*Your task*
In the entries below, the lines from the one with "Given: Select cannedfruit's green avatar" through the one with "Open substitute user" are to be copied exactly; both ends count.

Extracted records
☆ ☆ ☆ ☆ ☆ ☆ ☆

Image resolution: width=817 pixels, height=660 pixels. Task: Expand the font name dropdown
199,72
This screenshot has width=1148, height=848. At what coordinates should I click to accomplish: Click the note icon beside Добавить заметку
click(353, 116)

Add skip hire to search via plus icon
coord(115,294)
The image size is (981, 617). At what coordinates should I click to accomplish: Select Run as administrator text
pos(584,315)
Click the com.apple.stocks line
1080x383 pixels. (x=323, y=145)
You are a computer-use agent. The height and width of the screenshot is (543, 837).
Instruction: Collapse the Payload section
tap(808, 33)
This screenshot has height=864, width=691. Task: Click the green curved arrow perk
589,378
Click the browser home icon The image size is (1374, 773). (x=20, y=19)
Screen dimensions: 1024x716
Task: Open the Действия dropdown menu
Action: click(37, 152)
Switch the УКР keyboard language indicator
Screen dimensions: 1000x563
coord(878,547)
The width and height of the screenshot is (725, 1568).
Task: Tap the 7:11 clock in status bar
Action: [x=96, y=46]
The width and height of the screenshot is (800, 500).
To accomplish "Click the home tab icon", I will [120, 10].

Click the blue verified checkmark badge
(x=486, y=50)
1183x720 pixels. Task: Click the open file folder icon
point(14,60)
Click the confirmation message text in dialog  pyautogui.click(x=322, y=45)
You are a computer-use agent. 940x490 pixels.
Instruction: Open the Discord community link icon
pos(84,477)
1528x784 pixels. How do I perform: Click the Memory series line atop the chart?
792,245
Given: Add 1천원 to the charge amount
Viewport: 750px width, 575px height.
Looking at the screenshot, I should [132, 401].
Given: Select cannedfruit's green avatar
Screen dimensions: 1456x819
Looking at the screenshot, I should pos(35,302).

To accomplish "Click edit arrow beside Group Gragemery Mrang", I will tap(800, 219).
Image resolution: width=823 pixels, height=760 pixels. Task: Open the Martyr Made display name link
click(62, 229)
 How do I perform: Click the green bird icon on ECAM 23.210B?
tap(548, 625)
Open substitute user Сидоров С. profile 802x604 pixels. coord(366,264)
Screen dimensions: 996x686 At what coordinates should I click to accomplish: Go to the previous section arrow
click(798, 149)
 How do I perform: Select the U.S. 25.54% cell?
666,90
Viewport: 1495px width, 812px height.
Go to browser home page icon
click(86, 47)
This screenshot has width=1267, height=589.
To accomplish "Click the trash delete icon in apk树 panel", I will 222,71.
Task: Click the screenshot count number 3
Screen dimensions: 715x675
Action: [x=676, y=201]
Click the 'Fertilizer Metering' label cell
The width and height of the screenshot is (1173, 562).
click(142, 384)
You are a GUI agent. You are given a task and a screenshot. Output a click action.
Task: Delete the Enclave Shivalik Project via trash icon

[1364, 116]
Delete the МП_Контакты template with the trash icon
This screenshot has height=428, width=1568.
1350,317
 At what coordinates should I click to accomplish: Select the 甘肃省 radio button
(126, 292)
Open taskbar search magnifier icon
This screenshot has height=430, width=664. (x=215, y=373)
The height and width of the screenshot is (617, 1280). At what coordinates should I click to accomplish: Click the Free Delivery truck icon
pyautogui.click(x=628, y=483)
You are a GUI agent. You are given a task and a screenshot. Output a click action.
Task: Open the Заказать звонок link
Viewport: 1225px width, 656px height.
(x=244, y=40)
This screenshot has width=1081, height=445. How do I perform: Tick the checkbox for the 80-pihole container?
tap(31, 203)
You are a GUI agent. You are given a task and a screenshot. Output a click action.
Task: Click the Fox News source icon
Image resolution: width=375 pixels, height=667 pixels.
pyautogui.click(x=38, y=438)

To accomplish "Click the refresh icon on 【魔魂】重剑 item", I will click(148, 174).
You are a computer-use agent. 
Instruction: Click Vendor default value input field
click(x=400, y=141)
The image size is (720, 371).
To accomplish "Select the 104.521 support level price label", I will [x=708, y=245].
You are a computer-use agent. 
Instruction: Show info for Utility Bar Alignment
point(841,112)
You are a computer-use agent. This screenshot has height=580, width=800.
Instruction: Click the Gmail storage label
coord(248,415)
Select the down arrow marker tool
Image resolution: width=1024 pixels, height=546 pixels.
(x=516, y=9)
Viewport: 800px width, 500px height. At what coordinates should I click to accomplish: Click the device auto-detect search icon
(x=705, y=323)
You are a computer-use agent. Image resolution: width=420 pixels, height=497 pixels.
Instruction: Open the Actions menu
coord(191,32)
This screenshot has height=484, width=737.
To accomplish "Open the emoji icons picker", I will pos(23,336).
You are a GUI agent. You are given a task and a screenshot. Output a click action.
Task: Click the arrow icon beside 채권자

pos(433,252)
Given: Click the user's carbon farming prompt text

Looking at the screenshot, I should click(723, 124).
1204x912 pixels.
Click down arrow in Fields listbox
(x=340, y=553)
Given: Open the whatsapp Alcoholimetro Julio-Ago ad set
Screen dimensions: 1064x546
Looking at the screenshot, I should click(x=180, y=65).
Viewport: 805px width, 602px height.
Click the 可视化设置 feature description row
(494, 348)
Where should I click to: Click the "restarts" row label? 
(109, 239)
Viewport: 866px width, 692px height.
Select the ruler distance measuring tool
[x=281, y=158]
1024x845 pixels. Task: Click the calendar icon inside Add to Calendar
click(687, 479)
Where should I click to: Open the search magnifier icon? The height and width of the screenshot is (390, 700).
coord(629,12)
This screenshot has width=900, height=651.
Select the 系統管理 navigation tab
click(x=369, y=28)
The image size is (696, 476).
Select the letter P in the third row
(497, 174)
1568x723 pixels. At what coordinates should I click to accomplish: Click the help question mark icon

☆ ☆ ☆ ☆ ☆ ☆ ☆

*Task solution*
Given: Select cannedfruit's green avatar
Screen dimensions: 1456x819
Looking at the screenshot, I should pos(35,302).

To accomplish "Click edit arrow beside Group Gragemery Mrang", I will tap(800, 219).
Image resolution: width=823 pixels, height=760 pixels. Task: Open the Martyr Made display name link
click(62, 229)
 How do I perform: Click the green bird icon on ECAM 23.210B?
tap(548, 625)
Open substitute user Сидоров С. profile 802x604 pixels. coord(366,264)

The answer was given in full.